── Recorded data

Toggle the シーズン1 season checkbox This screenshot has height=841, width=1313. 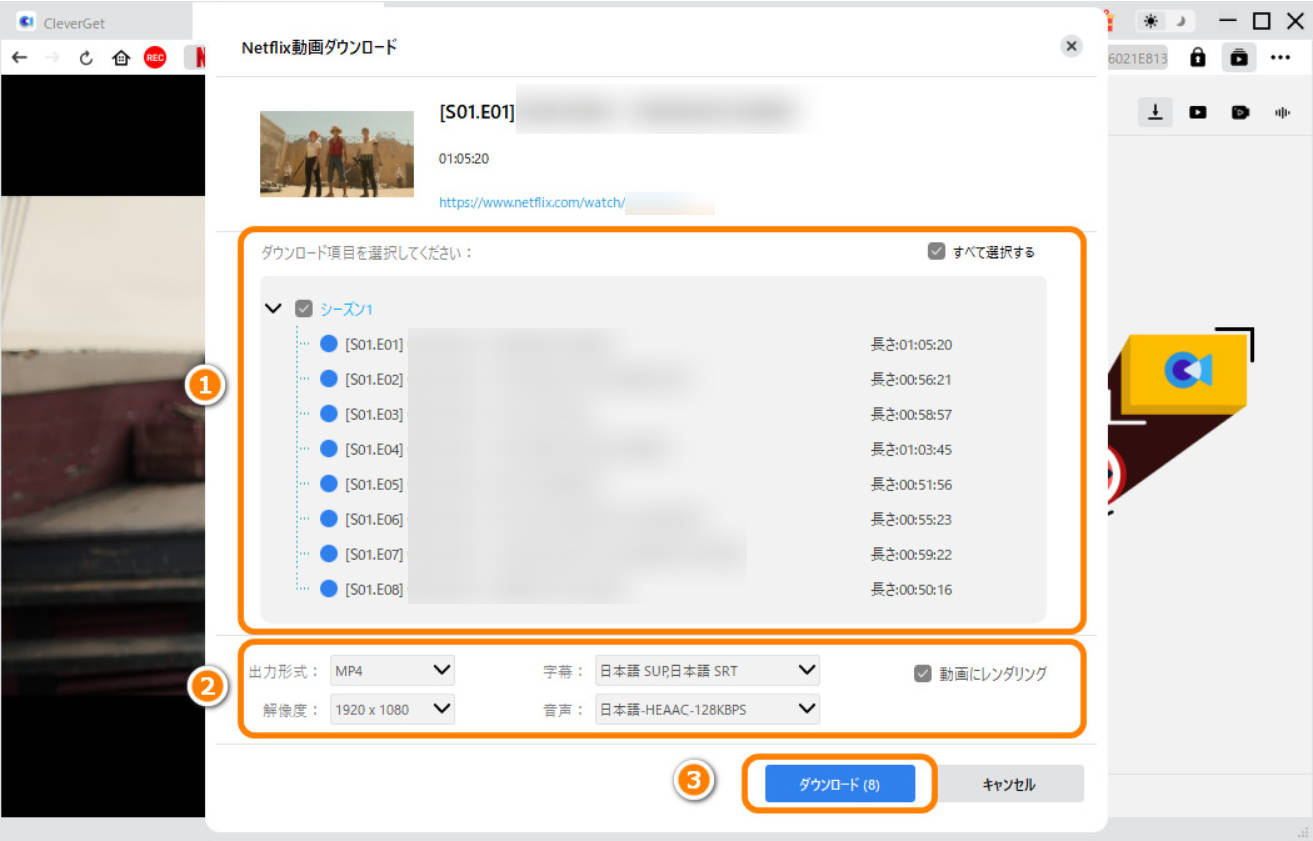[x=304, y=310]
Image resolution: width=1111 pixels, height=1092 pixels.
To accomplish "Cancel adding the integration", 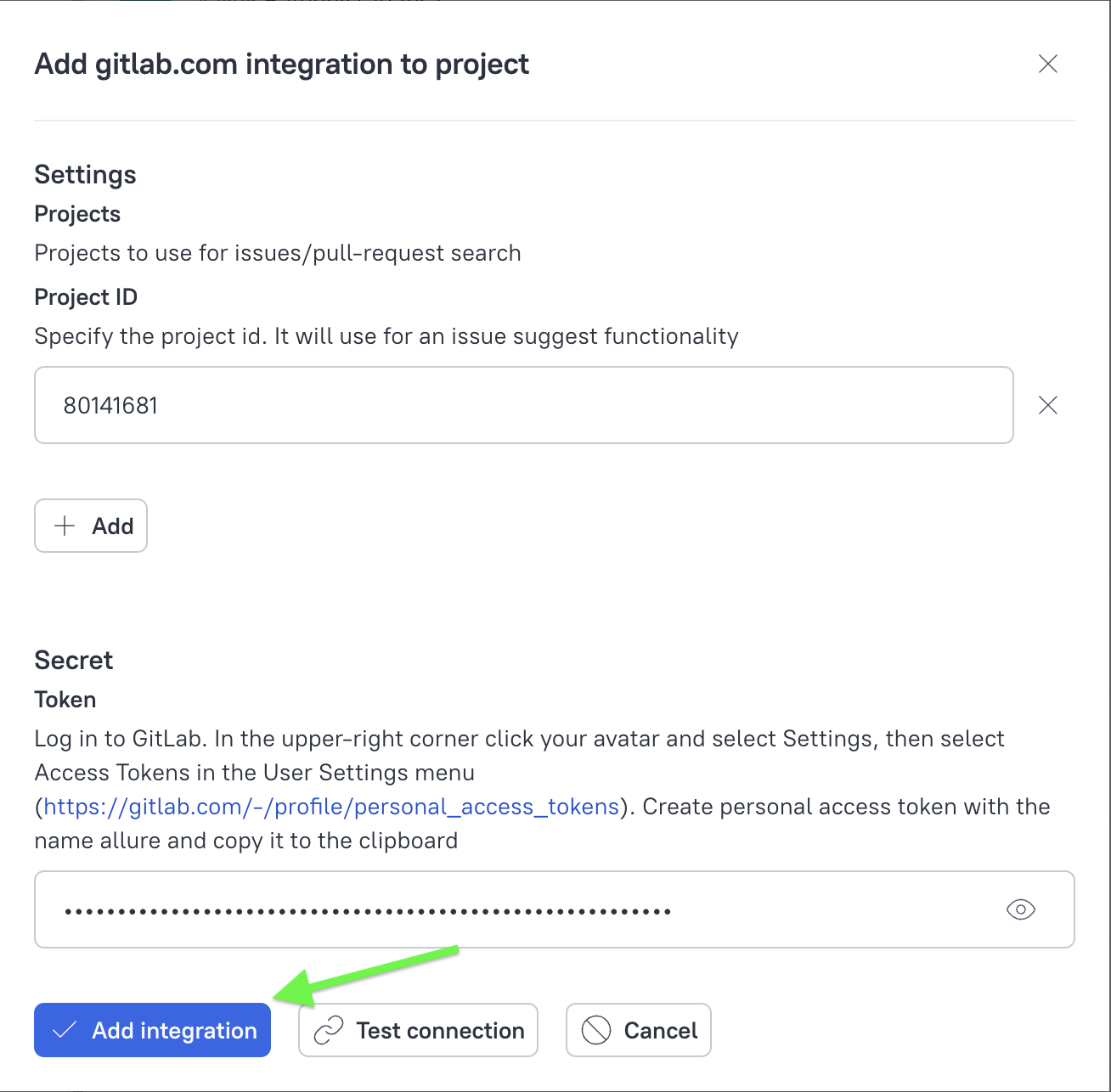I will click(x=639, y=1030).
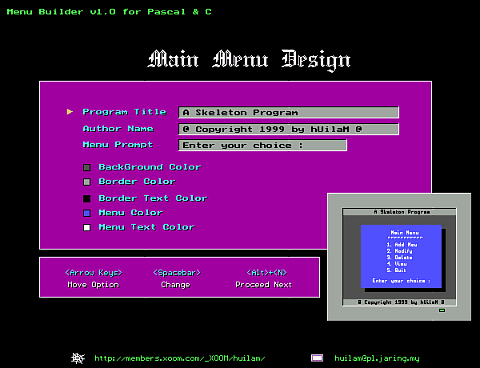
Task: Choose the white Menu Text Color swatch
Action: (x=87, y=228)
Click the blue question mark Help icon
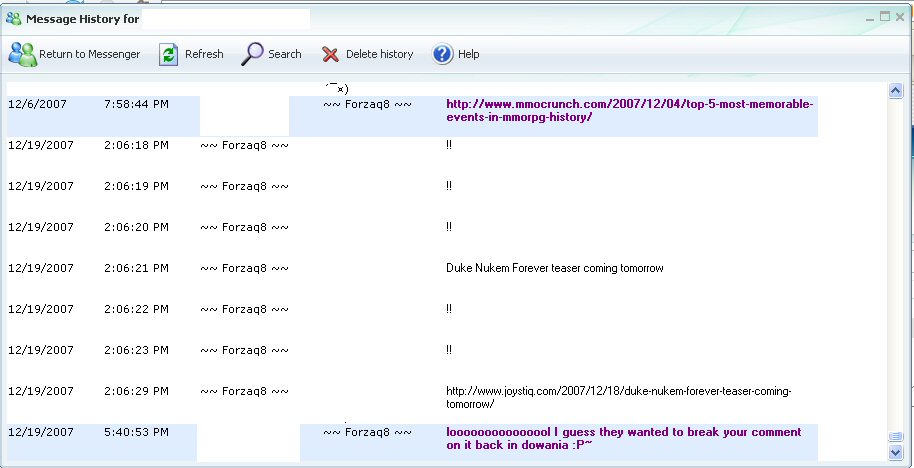 click(443, 54)
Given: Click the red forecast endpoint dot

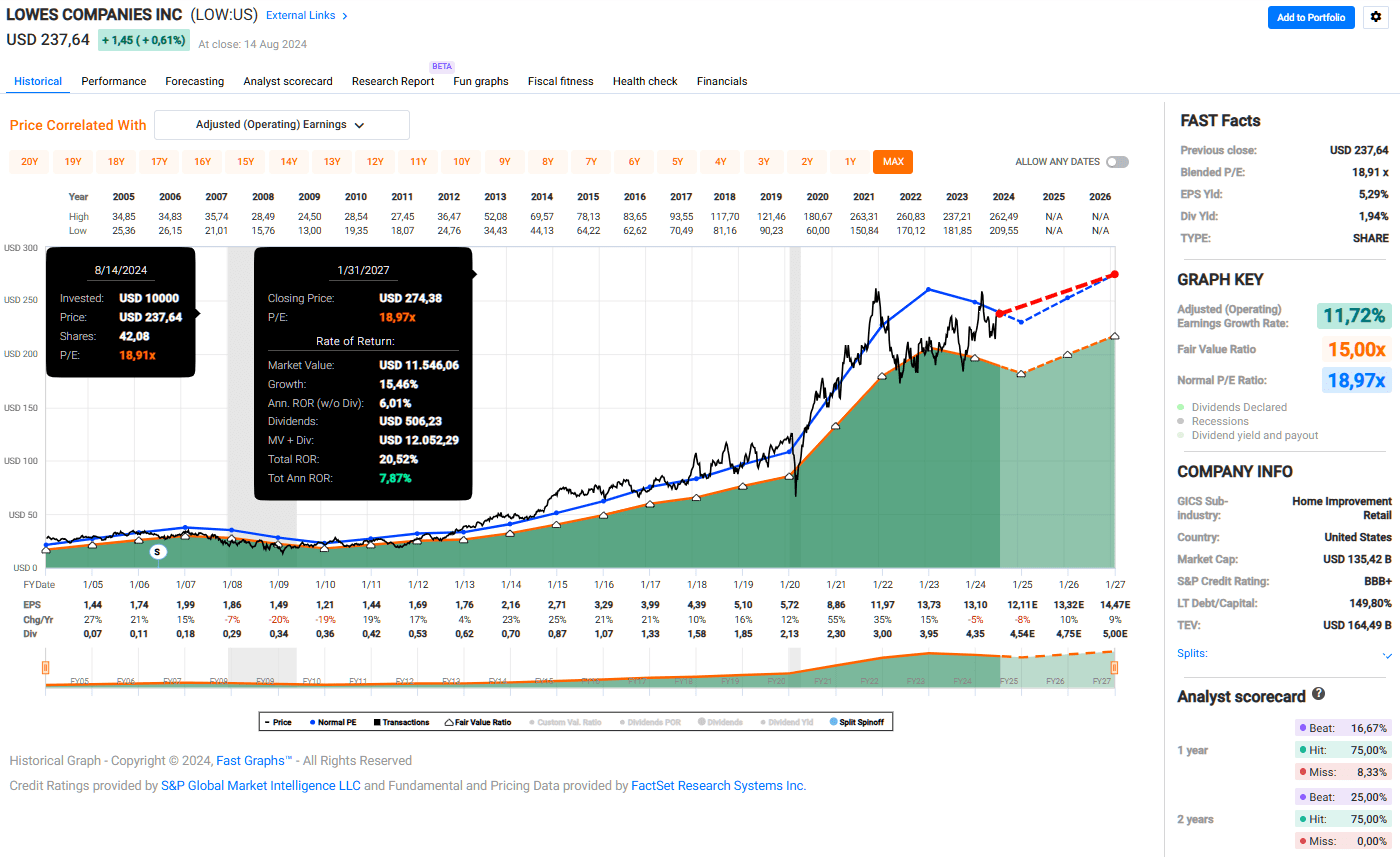Looking at the screenshot, I should (1115, 274).
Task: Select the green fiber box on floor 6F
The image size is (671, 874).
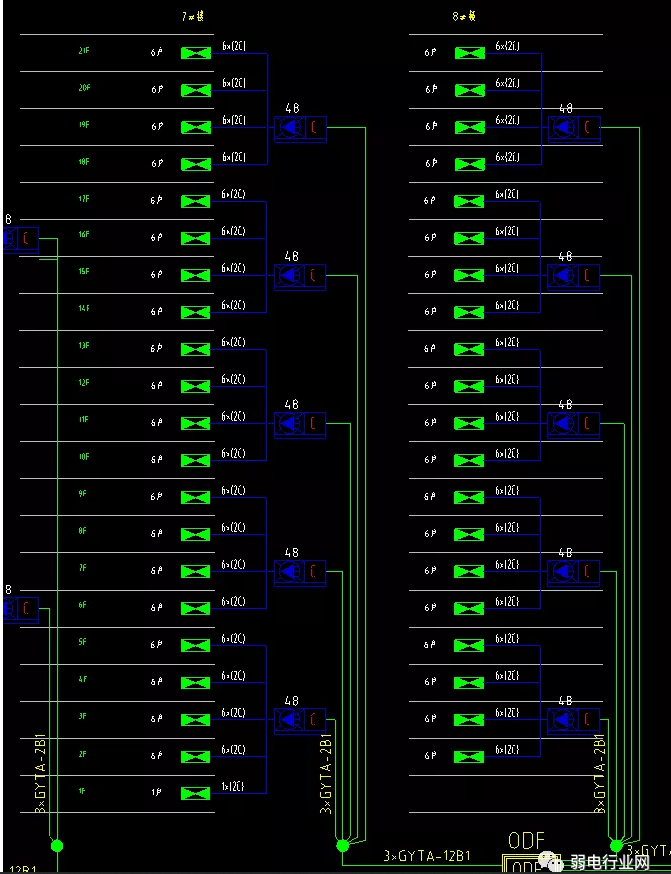Action: (196, 608)
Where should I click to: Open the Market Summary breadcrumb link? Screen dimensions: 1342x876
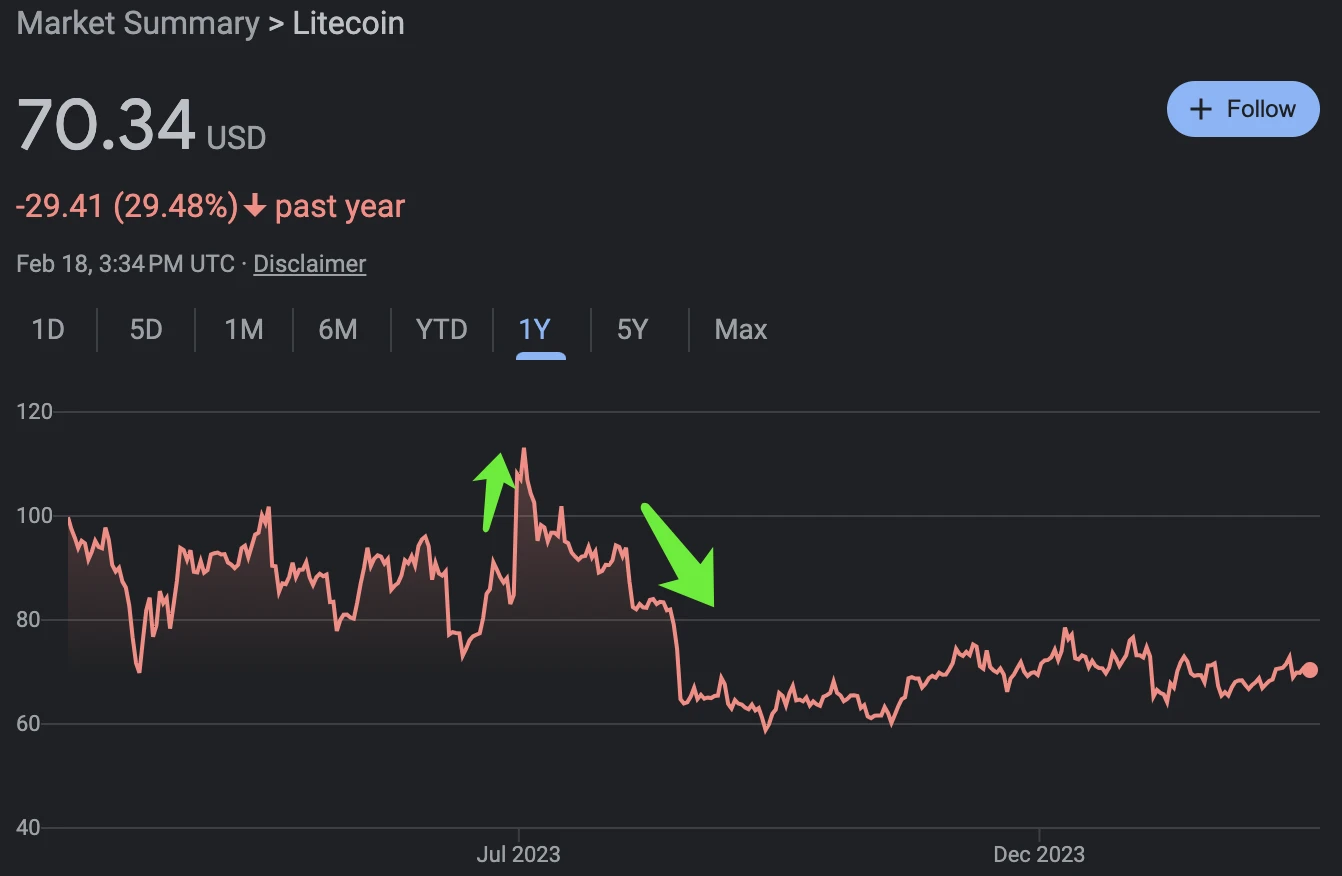coord(138,24)
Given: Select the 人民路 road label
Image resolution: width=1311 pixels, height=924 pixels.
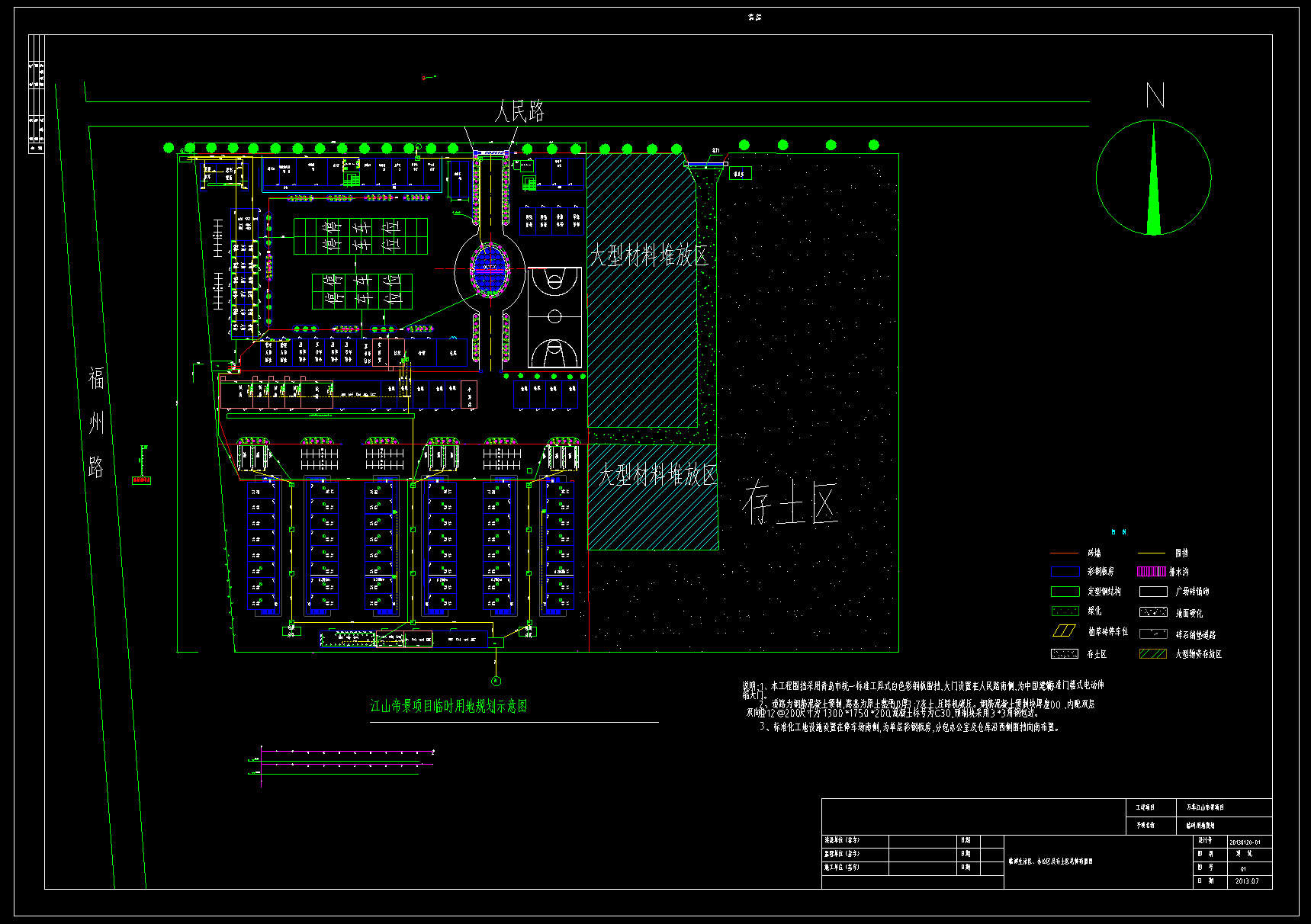Looking at the screenshot, I should 519,111.
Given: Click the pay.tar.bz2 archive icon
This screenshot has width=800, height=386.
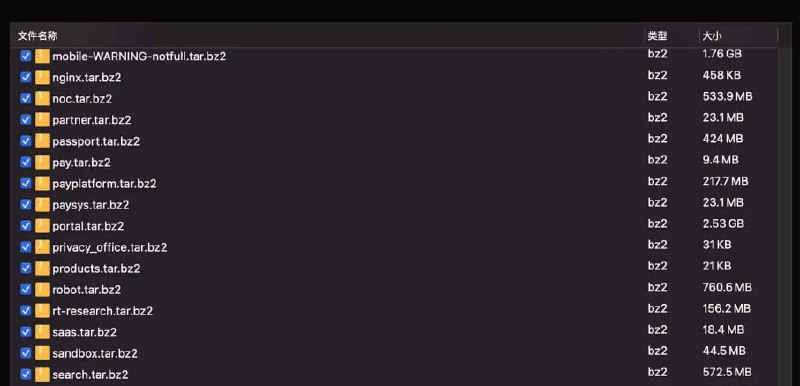Looking at the screenshot, I should pos(42,163).
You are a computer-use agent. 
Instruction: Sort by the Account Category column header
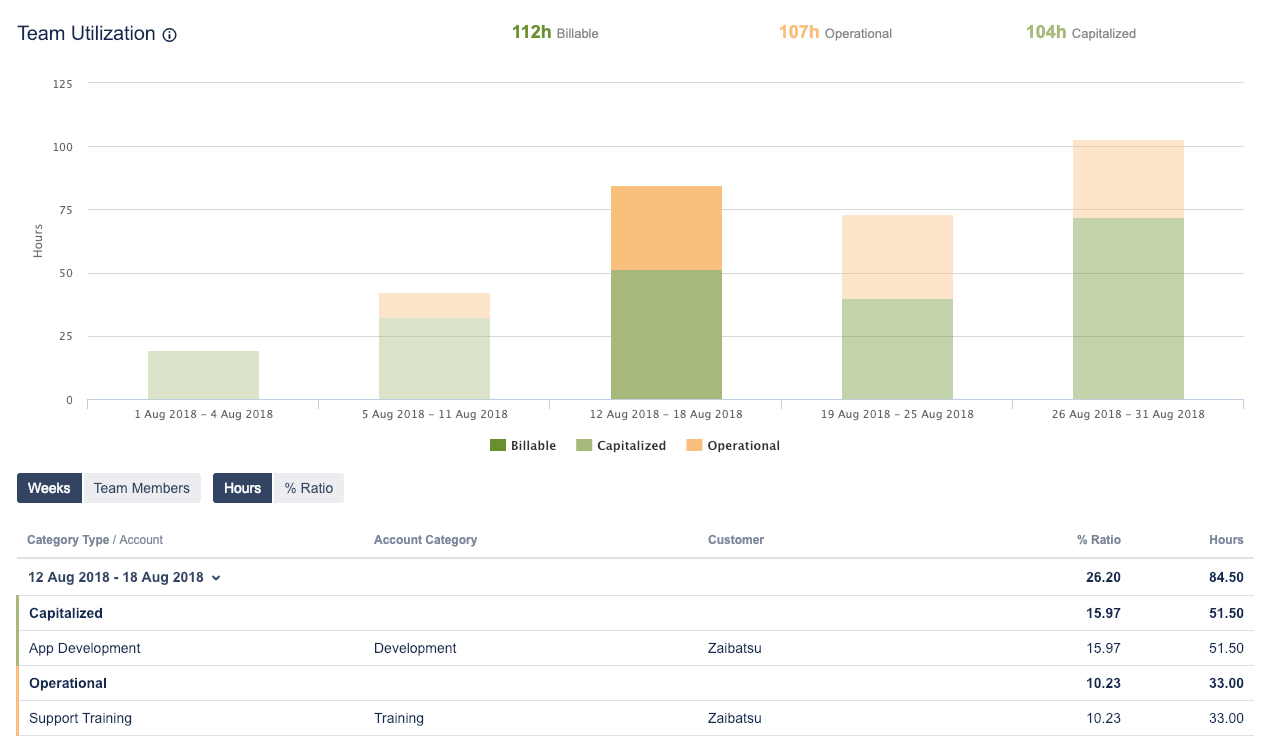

────

What you have to do
Look through the entries and return every line where "Select" appears.

Exercise answer
Task: Select the green fiber box on floor 6F
Given: Select the 人民路 road label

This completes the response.